Estratto fornito:
Significato: Dapagliflozin rallenta il declino della funzione renale in pazienti con malattia renale cronica. Tale vantaggio è maggiormente rilevato nei pazienti a maggior rischio di malattia renale con diabete tipo 2, maggiore scompenso glicemico e maggiore proteinuria.


A cura di Lucia Briatore

8 novembre 2021 (Gruppo ComunicAzione) – È noto dallo studio DAPA-CKD che dapagliflozin riduce il rischio di insufficienza renale terminale nei pazienti con malattia renale cronica (CKD, chronic kidney disease) con e senza diabete tipo 2 (DT2). In un’analisi prespecificata i ricercatori di tale studio hanno valutato l’effetto di dapagliflozin sulla variazione della velocità di filtrazione glomerulare stimata (eGFR, estimated glomerular filtration rate), ovvero la pendenza dell’eGFR. Lo studio DAPA-CKD è registrato con NCT03036150 e con quest’ultima analisi è stato completato.

DAPA-CKD era uno studio randomizzato controllato che ha arruolato partecipanti di età ≥18 anni, con o senza DT2, con un rapporto albumina-creatinina urinaria (UACR) di 200-5000 mg/g e un eGFR tra 25-75 ml/min × 1,73 m2. I partecipanti sono stati randomizzati (1:1) a dapagliflozin 10 mg per via orale una volta al giorno o placebo, in aggiunta alle cure standard. L’analisi prespecificata ha stimato la pendenza dell’eGFR utilizzando modelli a effetti misti con diverse pendenze dal basale alla settimana 2 (declino acuto dell’eGFR), dalla settimana 2 alla fine del trattamento (pendenza cronica dell’eGFR) e dal basale alla fine del trattamento (totale pendenza eGFR).

Dati registrati:
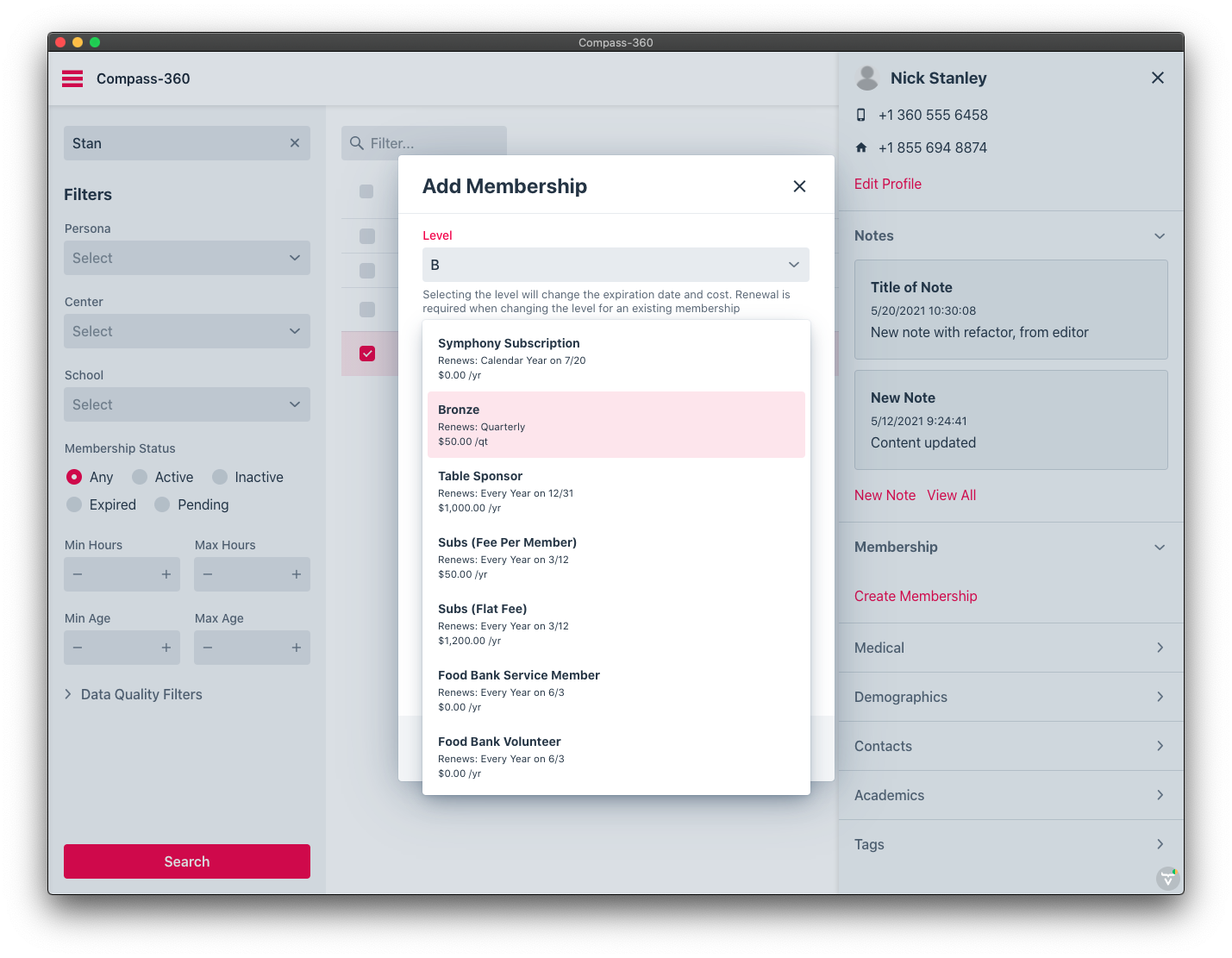This screenshot has width=1232, height=958.
Task: Open the hamburger navigation menu
Action: coord(72,78)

Istruzioni di lavoro: Puoi ricopiare dall'estratto su dapagliflozin il passo compreso tra "A cura di Lucia" e "è stato completato.", estremi inclusi? Le righe provengono da un'altra fonte.

Risposta all'esercizio:
A cura di Lucia Briatore

8 novembre 2021 (Gruppo ComunicAzione) – È noto dallo studio DAPA-CKD che dapagliflozin riduce il rischio di insufficienza renale terminale nei pazienti con malattia renale cronica (CKD, chronic kidney disease) con e senza diabete tipo 2 (DT2). In un’analisi prespecificata i ricercatori di tale studio hanno valutato l’effetto di dapagliflozin sulla variazione della velocità di filtrazione glomerulare stimata (eGFR, estimated glomerular filtration rate), ovvero la pendenza dell’eGFR. Lo studio DAPA-CKD è registrato con NCT03036150 e con quest’ultima analisi è stato completato.